Indian Banks Said to Seek Relief for $13 Billion Loan Revamp

Updated on
  • Lenders ask central bank to relax rules under S4A program
  • Essar, Bhushan Steel grapple with debt amid industry slump

Some of India’s biggest lenders are asking the central bank to ease debt-management rules as they try to restructure about 870 billion rupees ($13 billion) owed by Essar Steel Ltd. and Bhushan Steel Ltd., according to people with knowledge of the matter.

Lenders including State Bank of India and ICICI Bank Ltd. are aiming to restructure the debt under a new program the Reserve Bank of India started in June, said the people, who asked not to be identified because the information is private.

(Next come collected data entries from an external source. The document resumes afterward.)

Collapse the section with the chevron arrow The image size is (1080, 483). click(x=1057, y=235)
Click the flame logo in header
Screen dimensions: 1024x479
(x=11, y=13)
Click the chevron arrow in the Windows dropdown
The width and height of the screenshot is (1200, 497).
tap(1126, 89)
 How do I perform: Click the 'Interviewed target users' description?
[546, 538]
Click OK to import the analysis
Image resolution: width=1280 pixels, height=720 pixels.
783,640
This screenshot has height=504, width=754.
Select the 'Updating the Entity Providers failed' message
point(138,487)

The steelmakers don’t currently meet the program’s requirements because they have not generated enough free cash flow to service at least 50 percent of their liabilities, the people said.

The creditors are asking the RBI to reduce the serviceable-debt target used in the Scheme for Sustainable Structuring of Stressed Assets, or S4A, as the program is known, the people said.

Indian steel producers have found it more difficult to repay loans as higher raw-material prices cut into their earnings. The price of coking coal is up 125 percent in the past 12 months, even after falling 44 percent from a high in November, according to data compiled by Bloomberg. 

“Everyone is keenly watching how the RBI will address the issue,” Hatim Broachwala, a Mumbai-based banking analyst at Nirmal Bang Institutional Equities, said by phone Friday. “Provisions for some of the large stressed accounts will go up in coming quarters if banks don’t find a way to restructure it and keep at least part of it standard.”

Servicing Loans

Bhushan Steel shares rose as much as 8.4 percent to 49.60 rupees in Mumbai on Friday to the highest intraday level since Oct. 25, while the benchmark S&P BSE Sensex Index fell as much as 0.4 percent.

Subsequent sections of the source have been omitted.